I feel a certain responsibility to my commenters. What kind of blogger would I be if I let you go around being wrong the next time this issue came up if I could have prevented it with just a little sticktoitiveness? But it's all right, you don't have to thank me.
Isn't there some experiment with a rubber band we could perform to settle this?
re: 345. You are the Johnny Appleseed of physics.
That would explain the saucepan on my head. I'd been wondering about that.
Funny the way this has circled back to parallel the earlier part of the thread, on Econ. All real-world ancedotal and experimental data indicates that there is, in fact, a significant fundamental difference between treadmill and stationary-surface running.

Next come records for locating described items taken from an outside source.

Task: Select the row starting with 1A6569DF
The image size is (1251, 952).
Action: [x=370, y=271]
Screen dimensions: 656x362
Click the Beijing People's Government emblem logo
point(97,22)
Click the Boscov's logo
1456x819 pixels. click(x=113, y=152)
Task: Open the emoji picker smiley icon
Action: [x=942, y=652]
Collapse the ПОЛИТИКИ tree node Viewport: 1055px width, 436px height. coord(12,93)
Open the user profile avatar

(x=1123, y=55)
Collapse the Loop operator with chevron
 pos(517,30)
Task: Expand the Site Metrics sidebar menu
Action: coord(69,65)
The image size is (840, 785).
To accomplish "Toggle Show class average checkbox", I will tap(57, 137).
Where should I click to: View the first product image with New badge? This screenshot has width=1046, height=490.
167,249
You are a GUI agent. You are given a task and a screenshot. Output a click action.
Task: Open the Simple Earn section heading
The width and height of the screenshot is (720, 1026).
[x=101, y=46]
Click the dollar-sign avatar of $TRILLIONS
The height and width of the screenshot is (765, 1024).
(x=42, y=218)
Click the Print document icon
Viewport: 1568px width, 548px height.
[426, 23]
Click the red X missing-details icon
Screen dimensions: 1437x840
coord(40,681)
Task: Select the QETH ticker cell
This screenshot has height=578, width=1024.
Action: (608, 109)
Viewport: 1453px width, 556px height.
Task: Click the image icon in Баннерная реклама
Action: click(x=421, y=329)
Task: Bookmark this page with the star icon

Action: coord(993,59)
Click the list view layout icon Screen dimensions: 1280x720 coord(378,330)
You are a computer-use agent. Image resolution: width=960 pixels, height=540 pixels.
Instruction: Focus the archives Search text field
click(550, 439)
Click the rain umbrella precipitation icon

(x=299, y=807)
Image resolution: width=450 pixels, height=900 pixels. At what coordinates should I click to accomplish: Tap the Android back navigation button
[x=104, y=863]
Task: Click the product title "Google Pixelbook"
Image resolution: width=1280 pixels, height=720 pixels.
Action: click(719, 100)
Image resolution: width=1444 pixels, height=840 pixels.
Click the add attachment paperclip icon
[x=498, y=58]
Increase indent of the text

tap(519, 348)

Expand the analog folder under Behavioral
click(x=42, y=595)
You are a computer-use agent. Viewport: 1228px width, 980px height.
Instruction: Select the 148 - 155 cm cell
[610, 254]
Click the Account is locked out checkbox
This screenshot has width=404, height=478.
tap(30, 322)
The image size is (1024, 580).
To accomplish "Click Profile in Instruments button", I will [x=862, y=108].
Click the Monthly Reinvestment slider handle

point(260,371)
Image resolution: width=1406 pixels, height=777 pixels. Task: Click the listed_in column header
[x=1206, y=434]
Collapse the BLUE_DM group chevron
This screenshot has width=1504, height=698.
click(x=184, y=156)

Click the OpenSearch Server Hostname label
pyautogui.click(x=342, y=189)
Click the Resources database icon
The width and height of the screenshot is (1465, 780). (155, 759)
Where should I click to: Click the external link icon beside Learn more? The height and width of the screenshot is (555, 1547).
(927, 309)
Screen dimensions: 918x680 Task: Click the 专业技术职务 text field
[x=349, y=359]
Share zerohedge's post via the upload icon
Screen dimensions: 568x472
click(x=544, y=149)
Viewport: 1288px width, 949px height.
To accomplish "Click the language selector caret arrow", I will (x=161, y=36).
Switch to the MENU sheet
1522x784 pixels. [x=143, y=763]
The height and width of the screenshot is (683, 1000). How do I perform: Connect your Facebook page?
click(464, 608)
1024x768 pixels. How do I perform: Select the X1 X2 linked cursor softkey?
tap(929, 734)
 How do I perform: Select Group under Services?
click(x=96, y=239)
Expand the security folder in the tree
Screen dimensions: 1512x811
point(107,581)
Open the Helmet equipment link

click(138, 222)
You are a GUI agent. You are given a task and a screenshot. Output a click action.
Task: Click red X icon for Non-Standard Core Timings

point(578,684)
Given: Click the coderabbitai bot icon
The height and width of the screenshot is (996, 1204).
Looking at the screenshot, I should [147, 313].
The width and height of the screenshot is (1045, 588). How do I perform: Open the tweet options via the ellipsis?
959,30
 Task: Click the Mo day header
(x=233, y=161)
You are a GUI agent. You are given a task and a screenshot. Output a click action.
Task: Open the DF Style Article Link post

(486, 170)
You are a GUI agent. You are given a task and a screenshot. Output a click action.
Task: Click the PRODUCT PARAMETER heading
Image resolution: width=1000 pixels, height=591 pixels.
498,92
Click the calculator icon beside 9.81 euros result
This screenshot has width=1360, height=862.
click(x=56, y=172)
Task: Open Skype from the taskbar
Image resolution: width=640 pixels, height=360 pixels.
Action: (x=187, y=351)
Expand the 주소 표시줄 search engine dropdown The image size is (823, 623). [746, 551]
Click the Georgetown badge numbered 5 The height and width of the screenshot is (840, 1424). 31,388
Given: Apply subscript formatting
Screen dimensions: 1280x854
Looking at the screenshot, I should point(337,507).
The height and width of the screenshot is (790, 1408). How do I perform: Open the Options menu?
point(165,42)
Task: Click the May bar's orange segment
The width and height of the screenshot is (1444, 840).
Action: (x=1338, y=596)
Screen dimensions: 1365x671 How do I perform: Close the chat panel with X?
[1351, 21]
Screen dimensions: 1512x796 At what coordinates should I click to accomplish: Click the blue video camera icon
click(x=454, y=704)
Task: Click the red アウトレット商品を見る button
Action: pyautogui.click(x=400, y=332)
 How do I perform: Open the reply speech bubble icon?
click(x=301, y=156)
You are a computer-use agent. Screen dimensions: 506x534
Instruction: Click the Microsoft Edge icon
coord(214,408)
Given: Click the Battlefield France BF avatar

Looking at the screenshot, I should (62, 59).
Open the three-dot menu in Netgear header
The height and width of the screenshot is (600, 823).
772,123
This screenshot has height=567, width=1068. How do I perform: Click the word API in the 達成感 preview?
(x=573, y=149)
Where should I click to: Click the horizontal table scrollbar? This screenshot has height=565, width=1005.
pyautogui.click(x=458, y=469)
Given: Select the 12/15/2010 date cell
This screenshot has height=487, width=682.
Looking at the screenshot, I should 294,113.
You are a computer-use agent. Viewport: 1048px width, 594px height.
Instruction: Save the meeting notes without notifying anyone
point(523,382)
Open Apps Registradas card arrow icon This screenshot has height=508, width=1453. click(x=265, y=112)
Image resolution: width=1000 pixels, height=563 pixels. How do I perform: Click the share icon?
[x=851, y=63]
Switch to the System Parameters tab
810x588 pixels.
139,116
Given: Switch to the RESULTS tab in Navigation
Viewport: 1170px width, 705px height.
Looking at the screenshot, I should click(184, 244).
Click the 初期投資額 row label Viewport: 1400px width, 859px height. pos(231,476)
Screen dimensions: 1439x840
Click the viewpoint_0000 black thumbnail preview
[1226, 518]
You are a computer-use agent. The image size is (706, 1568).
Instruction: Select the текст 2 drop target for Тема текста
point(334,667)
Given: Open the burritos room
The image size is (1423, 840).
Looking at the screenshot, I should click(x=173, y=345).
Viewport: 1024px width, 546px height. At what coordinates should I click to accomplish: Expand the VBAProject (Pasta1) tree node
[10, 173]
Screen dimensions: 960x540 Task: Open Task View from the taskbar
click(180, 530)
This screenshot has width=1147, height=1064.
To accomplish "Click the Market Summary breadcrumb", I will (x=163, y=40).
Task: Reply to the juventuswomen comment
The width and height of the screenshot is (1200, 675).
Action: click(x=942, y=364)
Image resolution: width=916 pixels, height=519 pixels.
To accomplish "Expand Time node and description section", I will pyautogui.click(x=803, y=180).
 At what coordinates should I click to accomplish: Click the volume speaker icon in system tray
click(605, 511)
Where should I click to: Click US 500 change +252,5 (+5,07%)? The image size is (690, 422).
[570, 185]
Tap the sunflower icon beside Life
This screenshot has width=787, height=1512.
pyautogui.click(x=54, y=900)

And yet LB simple-mindedly clings to her "Physics 101" theories to dismiss all that as mere drivel of the uneducated, and uses her neat little napkin-drawings and thought-experiments to "prove" that our experience isn't really what we think it is. My, how the tables have turned...
You know, Brock, it's amazing how liberating and freeing it can be to say "I was wrong." Try it: "I misunderstood the basic physics of the situation, and I was wrong." Feels good, doesn't it -- all honest and unashamed, right? (Or anyway, so I'm told. I wouldn't know from personal experience.)
I did that in the other thread.
Wow. I didn't think the discussion could get much more condescending. I was wrong!
(That did feel good.)
I don't care about the moving surface aspect of the debate, but to add to 338: turns vs. straight ahead is another difference. I've seen a lot of advice for people who run only on tracks to run both clock and counterclockwise to avoid exercising unevenly the muscles involved in lateral movements. And sharply turning tracks - I think there's a standard range of sizes for turning radius on tracks, but older tracks vary - can cause more strain. Banked indoor tracks are a different experience, too, though I haven't run on one. I assume these muscles don't do much at all on a treadmill, unless you've got some kind of crazy flailing technique.
When I ran cross-country in high school the university track nearby always felt more wearing on my legs than dirt roads or even asphalt. I've never used a treadmill. I also haven't read this or the other thread.
The track at my university would switch the direction of traffic every hour or so just to prevent that sort of imbalance.
354: The number and sharpness of the turns make a big difference in the "How far can you get in 12, 6, etc. minutes" tests used by the docs to gauge basic fitness, recovery after treatment, and like that. If you have a balance problem you're going to do much better on a straight line course than if you have to spin around many times in a narrow corridor, for an obvious example. There's no course standard for those tests so different docs can come up with widely variant results.
353: It can get worse. Much worse. Far, far worse. This place at its nadir is a model of polite discourse and good feelings compared to others I've sliced and diced in. In any event, as long as physics is going to be argued in terms of subjective experience and experience in terms of physics there can't be much agreement.
I'm starting to think this might be why the infallible Catholic church never much liked that Galileo fellow.
353: Hey, I'm sorry -- I just meant to be a smartass back at Brock. No hard feelings?
Nah, I lub my feisty lawyer too much, but if we ever meet up, I will have to present you with a little toy penguin.
Excellent. I'll expect the penguin.
349
Actually this shows there is hope for LB, she isn't ignorant about everything. Now if we can just get her to read an Econ 101 textbook some weekend maybe we can covert her to the dark side.
Since we have clear evidence that reading Econ 101 textbooks can cause brain damage, I think she should forbear.